In a given data table Class Label is Outcome that has discrete values Nothing and Responded.
P = Outcome = Nothing = 5
Q = Outcome = Responded = 9
The first step is to calculate the Information Gain for this Outcome Attribute.
Hence, Information Gain for Attribute Outcome = Info(Outcome) = 0.94028 bits.
Now, Calculate the Entropy for every attribute like District, House Type, Income, and Previous Customers concerning class label attribute Outcome.
1] Entropy for attribute District concerning Outcome.
Entropy (Outcome, District) = 0.6935 bits
2] Entropy for attribute House Type concerning Outcome.
Entropy (Outcome, House Type) = 0.89028 bits
3] Entropy for attribute Income concerning Outcome.
Entropy (Outcome, Income) = 0.7884 bits
4] Entropy for attribute Previous Customer concerning Outcome.
Entropy (Outcome, Previous Customer) = 0.8921 bits
Now, calculate the Information Gain for every attribute
$$Information Gain (A) = I (P, Q) - E (A)$$
$Information Gain_{District} = I (P, Q) - E (Outcome, District)$
= 0.94028 - 0.6935 = 0.24678 bits
$Information Gain_{House Type} = I (P, Q) - E (Outcome, House Type)$
= 0.94028 - 0.89028 = 0.05 bits
$Information Gain_{Income} = I (P, Q) - E (Outcome, Income)$
= 0.94028 - 0.7884 = 0.15188
$Information Gain_{Previous Customer} = I (P, Q) - E (Outcome, Previous Customer)$
= 0.94028 - 0.8921 = 0.04818
General Rules to create Decision Tree:
- Select the attribute with largest Information Gain as the main Decision Node means Root Node.
- Branch with entropy 0 is considered as Leaf Node.
- Branch with entropy more than 0 needs further splitting.
- This process is done recursively on the Non-Leaf Branches until all the data is classified.
Decision Tree:
- Hence, based on these rules here District has largest Information Gain among all the other attributes. Therefore selected as DECISION NODE or ROOT NODE.
- The District attribute contains three values Suburban, Rural, and Urban.
- For the Rural value, all Outcome values are Responded. That indicates 0 Entropy for Rural value. Hence, it is a Leaf Node with decisive value Responded.

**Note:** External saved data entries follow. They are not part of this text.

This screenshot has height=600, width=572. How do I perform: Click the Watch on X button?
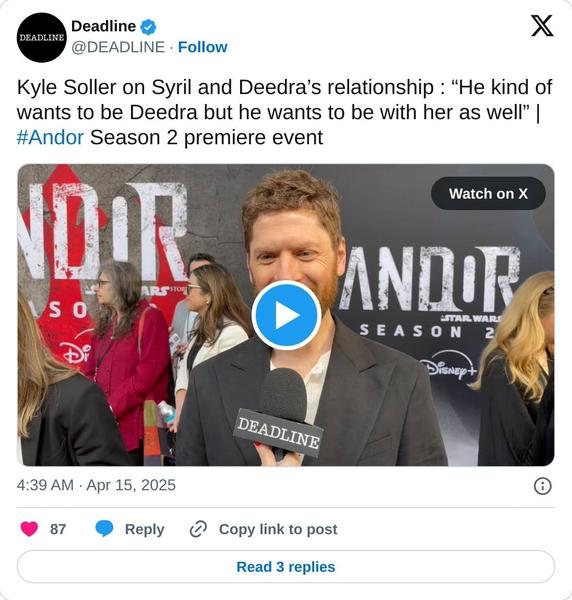coord(488,194)
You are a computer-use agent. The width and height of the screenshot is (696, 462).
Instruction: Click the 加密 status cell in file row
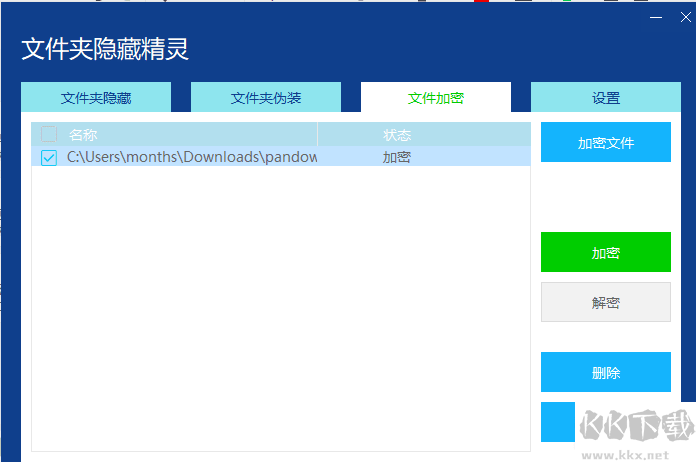pyautogui.click(x=397, y=157)
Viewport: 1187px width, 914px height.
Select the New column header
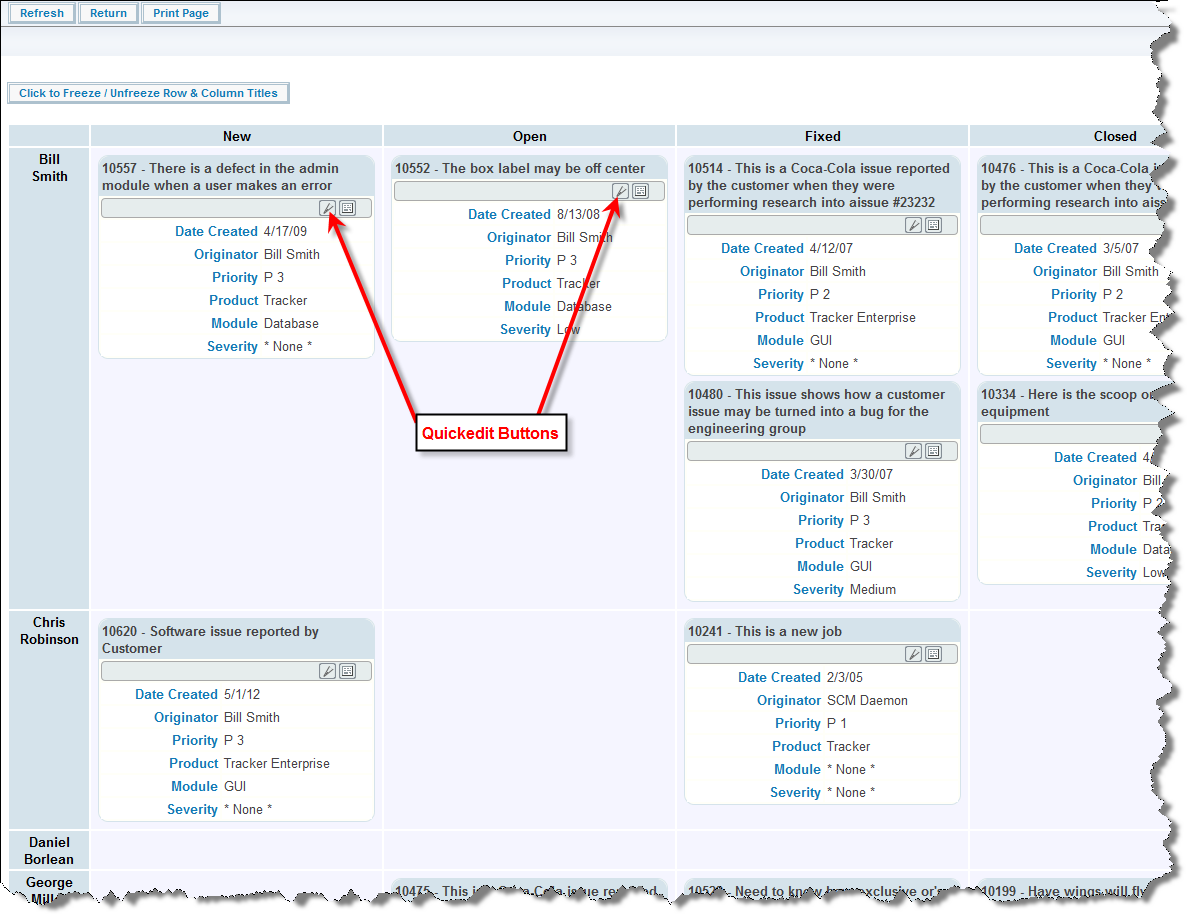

- The Suburban and Urban values do not have entropy 0, their entropies are more than 0therefore, requires further splitting.
So, which attribute becomes the child node for Suburban and Urban repeats the above-mentioned procedure for both.
Let's see for the Suburban,
- Entropy(Suburban) = 0.9709 bits
- Information Gain(Suburban, House Type) = 0.571 bits
- Information Gain(Suburban, Income) = 0.971 bits
- Information Gain(Suburban, Previous Customer) = 0.02 bits
So, here information gain of Income attribute is more hence selected as child node or decisive node for the Suburban.
Let's see for the Urban,
- Entropy(Urban) = 0.9709 bits
- Information Gain(Urban, House Type) = 0.02 bits
- Information Gain(Urban, Income) = 0.02 bits
- Information Gain(Urban, Previous Customer) = 0.971 bits
So, here information gain of Previous Customer attribute is more hence selected as child node or decisive node for the Urban.
- Now, we found Income and Previous Customer as decision nodes.
- Here, we reach the targeted classification class label values so there is no longer a need to split the decision tree based on the attributes.
- Attribute Income contains more values of Responded when income is LOW therefore when income is HIGH then the value is Nothing.
- Attribute Previous Customer contains more values of Responded when value is NO therefore when previous customer value is YES then the value is Nothing.
Based on all these properties, for the given data Decision Tree look like as shown below:
Generated Rules from Decision Tree:
A decision tree can easily be converted to a group of rules by mapping from the root node to the leaf nodes one by one such as,
Rule 1 = IF (District == Rural) THEN Outcome = Responded
Rule 2 = IF (District == Suburban) AND (Income == High) THEN Outcome = Nothing
Rule 3 = IF (District == Suburban) AND (Income == Low) THEN Outcome = Responded
Rule 4 = IF (District == Urban) AND (Previous Customer == No) THEN Outcome = Responded
Rule 5 = IF (District == Urban) AND (Previous Customer == Yes) THEN Outcome = Nothing
These are the Decision Rules generated from the above Decision tree.
Hence, Constructed a Decision Tree Classifier for the given sample dataset.
Now find out the Class label for the new sample example where the District is Rural, House-type is Semi-detached, Income is low and Previous Customer is no.
From the Decision Tree Rule 1 generate based on the above decision tree classifier which clearly states that when the value of the District attribute is Rural then Outcome always Responded.
Therefore, a New Sample example (Rural, Semidetached, Low, No) will be classified with Class Label Responded.